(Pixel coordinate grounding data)
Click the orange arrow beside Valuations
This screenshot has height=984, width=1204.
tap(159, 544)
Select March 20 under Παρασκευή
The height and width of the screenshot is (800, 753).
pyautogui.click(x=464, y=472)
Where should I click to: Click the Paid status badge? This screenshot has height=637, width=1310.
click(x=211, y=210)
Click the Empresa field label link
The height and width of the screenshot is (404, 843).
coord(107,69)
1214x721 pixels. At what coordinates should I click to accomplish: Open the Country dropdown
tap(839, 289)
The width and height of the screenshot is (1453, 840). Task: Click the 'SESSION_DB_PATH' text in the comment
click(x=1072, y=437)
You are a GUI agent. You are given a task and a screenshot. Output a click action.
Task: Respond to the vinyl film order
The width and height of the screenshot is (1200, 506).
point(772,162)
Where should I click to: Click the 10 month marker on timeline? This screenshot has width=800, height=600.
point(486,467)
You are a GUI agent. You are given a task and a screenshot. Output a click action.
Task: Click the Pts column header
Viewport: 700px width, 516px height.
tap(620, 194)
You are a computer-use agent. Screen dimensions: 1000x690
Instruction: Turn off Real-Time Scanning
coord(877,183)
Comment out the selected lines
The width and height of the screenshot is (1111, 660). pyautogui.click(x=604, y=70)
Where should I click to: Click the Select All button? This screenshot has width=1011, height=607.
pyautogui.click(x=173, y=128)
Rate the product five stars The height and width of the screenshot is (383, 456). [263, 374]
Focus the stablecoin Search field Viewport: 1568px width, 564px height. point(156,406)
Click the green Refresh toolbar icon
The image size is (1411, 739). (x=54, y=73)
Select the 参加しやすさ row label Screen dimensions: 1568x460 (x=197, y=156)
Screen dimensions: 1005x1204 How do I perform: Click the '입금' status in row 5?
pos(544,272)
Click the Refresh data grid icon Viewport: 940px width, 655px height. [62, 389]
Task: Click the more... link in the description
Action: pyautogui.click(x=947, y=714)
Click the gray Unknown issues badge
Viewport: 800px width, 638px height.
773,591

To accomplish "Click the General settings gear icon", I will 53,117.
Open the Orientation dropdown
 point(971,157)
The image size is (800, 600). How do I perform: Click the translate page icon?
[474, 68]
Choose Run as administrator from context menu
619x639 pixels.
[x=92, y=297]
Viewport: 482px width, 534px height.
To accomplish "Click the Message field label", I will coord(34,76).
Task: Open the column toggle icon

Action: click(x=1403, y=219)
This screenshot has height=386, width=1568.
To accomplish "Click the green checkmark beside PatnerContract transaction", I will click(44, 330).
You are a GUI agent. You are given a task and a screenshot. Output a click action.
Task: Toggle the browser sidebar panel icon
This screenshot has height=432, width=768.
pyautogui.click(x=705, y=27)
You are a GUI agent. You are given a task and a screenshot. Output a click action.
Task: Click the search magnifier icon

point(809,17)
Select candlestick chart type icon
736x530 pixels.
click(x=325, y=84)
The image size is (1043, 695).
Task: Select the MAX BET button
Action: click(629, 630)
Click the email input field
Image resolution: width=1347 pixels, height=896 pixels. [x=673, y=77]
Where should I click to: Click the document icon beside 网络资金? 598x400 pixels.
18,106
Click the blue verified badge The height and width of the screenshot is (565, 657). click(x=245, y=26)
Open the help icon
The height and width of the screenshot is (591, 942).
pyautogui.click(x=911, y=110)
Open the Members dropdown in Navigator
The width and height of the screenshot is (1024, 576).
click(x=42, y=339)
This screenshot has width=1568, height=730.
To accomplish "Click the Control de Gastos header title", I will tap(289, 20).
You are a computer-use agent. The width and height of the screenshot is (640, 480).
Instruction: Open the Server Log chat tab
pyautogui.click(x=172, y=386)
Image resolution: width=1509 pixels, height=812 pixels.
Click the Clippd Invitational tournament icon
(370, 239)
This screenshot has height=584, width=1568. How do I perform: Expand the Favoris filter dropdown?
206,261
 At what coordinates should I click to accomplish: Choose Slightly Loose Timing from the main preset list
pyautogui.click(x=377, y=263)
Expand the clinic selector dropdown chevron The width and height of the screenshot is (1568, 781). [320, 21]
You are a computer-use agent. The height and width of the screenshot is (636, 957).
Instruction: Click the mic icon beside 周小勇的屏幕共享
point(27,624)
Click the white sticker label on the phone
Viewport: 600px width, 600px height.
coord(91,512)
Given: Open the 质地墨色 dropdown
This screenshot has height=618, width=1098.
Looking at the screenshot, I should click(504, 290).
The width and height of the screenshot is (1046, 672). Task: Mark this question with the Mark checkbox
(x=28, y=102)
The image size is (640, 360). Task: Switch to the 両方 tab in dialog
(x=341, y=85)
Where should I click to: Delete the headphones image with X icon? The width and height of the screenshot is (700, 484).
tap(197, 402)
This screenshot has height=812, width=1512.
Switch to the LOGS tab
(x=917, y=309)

## Exercise prompt
Where a line of the entries above holds the word "computer", return that line.

## Response area
You are a computer-use agent. Screen dimensions: 1000x690
You are a computer-use agent. The width and height of the screenshot is (640, 480).
You are a computer-use agent. The height and width of the screenshot is (636, 957).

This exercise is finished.